Der Vorfall rückt das Geschäftsmodell von Amazon Air Cargo in den Fokus von Luftfahrtexperten und Regulierungsbehörden. Das Unternehmen agiert ausschließlich als indirekter Luftfrachtbeförderer und besitzt keine eigenen Fluglizenzen oder Maschinen. Das Netzwerk umfasst rund 100 Frachtflugzeuge der Musterserien Boeing 737, 767 sowie Airbus A330, die täglich mehr als 250 Flüge absolvieren. Die operative Durchführungs- und Sicherheitsverantwortung liegt vollumfänglich bei externen Partnergesellschaften wie ATI, ABX, 21 Air, Sun Country oder Cargojet. Kritiker weisen darauf hin, dass diese Aufteilung rechtliche und operative Schnittstellen schafft, bei denen die Überwachung von Sicherheitsstandards und Schulungsanforderungen bei den jeweiligen Zertifikatsinhabern verbleibt, während der Auftraggeber den eng getakteten Flugplan vorgibt.

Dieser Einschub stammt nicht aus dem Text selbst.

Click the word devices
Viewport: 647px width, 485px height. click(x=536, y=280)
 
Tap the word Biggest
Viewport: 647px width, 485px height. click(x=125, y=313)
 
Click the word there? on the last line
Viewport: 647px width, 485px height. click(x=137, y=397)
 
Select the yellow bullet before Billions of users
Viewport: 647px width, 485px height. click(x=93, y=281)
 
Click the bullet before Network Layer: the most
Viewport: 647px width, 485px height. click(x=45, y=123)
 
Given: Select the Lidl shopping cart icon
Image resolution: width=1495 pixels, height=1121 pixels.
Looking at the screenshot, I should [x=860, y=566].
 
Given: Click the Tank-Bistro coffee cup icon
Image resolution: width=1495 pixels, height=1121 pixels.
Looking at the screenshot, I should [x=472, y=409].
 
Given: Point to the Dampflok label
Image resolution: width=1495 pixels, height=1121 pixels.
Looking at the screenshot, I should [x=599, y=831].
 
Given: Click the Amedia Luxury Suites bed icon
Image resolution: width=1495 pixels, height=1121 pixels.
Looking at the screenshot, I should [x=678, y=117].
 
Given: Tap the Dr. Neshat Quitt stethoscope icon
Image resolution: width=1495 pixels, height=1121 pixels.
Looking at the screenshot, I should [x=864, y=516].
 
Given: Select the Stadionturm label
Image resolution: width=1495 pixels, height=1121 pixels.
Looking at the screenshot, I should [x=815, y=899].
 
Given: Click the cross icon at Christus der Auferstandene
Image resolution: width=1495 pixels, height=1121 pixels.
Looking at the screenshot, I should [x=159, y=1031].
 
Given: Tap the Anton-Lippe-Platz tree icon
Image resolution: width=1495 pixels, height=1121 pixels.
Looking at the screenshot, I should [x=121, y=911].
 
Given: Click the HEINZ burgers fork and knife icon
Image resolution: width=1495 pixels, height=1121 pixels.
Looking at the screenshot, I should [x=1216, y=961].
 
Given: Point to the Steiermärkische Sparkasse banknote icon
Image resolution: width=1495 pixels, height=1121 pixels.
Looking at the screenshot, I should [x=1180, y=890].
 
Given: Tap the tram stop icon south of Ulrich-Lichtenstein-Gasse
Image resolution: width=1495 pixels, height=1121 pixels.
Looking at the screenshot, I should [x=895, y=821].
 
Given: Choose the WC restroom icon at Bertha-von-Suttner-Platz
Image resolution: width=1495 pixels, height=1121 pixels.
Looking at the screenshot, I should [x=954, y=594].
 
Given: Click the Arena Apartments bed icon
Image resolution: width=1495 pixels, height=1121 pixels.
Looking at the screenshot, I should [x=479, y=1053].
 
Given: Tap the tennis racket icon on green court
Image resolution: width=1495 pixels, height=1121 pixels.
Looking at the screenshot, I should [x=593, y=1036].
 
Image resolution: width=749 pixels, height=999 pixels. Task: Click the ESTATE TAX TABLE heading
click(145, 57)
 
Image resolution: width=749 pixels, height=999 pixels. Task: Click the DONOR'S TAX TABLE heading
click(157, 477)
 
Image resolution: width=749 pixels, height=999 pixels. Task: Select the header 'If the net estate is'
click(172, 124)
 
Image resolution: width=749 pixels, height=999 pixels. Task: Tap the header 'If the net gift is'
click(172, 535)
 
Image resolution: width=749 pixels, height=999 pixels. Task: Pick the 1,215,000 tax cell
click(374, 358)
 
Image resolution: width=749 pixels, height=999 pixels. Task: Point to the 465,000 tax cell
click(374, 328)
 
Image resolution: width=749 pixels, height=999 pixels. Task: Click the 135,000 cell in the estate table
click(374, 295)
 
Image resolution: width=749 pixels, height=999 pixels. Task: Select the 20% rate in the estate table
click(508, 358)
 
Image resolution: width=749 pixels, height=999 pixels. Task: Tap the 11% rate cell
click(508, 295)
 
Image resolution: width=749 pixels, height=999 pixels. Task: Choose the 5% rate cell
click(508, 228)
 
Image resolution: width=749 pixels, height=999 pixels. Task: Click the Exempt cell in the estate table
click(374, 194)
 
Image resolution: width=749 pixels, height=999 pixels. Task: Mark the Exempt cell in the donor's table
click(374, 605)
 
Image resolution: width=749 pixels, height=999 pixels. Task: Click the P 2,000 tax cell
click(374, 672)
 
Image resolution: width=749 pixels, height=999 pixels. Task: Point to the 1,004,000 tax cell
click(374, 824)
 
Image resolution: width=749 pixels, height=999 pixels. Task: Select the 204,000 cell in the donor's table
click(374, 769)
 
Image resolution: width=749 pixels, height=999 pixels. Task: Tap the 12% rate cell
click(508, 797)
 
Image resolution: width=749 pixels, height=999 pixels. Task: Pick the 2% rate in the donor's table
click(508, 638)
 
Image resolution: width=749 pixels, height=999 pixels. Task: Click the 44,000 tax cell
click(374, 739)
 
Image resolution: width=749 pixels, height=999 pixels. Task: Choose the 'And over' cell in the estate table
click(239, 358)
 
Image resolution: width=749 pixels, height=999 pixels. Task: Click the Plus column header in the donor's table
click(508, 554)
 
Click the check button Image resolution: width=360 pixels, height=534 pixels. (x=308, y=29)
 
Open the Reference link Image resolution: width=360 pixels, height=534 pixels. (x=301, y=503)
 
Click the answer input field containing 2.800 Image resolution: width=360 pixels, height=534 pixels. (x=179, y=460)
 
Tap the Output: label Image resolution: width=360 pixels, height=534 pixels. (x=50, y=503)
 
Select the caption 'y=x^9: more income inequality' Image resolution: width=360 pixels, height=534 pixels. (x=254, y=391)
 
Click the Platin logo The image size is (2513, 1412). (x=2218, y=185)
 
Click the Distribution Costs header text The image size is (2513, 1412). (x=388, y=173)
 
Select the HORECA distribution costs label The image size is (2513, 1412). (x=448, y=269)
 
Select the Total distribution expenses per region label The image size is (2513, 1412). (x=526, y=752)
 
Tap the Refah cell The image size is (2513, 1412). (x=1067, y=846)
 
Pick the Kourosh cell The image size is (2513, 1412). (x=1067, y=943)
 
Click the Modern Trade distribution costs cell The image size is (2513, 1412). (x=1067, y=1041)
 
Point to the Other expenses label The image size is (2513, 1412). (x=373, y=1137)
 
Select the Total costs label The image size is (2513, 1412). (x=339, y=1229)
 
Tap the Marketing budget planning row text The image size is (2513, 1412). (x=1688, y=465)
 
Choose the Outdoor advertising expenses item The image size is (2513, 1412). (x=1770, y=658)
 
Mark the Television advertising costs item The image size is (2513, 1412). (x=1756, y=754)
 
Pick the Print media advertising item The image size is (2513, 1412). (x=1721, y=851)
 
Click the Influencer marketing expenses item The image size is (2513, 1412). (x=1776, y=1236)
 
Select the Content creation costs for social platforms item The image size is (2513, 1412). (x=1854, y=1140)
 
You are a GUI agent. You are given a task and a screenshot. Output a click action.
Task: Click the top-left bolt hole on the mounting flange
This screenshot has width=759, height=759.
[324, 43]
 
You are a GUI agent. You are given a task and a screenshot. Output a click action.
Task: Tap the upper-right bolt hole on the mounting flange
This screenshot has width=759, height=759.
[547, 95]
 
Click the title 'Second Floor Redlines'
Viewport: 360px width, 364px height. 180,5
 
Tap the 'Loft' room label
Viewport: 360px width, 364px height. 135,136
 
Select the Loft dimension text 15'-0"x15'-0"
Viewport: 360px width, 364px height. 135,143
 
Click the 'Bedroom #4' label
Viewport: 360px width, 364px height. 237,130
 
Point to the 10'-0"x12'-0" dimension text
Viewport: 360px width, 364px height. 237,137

Für den Logistikarm von Amazon ist der Unfall in Miami bereits der dritte schwere Zwischenfall mit einer Frachtmaschine innerhalb weniger Jahre. Im November 2024 schoss eine Boeing 767-300F der Frachtfluggesellschaft Cargojet in Vancouver aufgrund von Problemen mit den Landeklappen knapp 380 Meter über die Piste hinaus, was ohne Todesopfer ausging. Bereits im Februar 2019 stürzte eine von Atlas Air betriebene Boeing 767 im Anflug auf Houston ab, wobei alle drei Insassen starben. Das NTSB führte jenen Absturz auf menschliches Versagen der Besatzung nach fehlerhafter Steuerungseingabe zurück. Die wiederholten Vorfälle im Auftragsnetzwerk erhöhen den Druck auf die Aufsichtsbehörden, die Sicherheitsaudits und das Zusammenspiel zwischen virtuellen Frachtplattformen und ausführenden Flugbetreibern genauer zu überprüfen.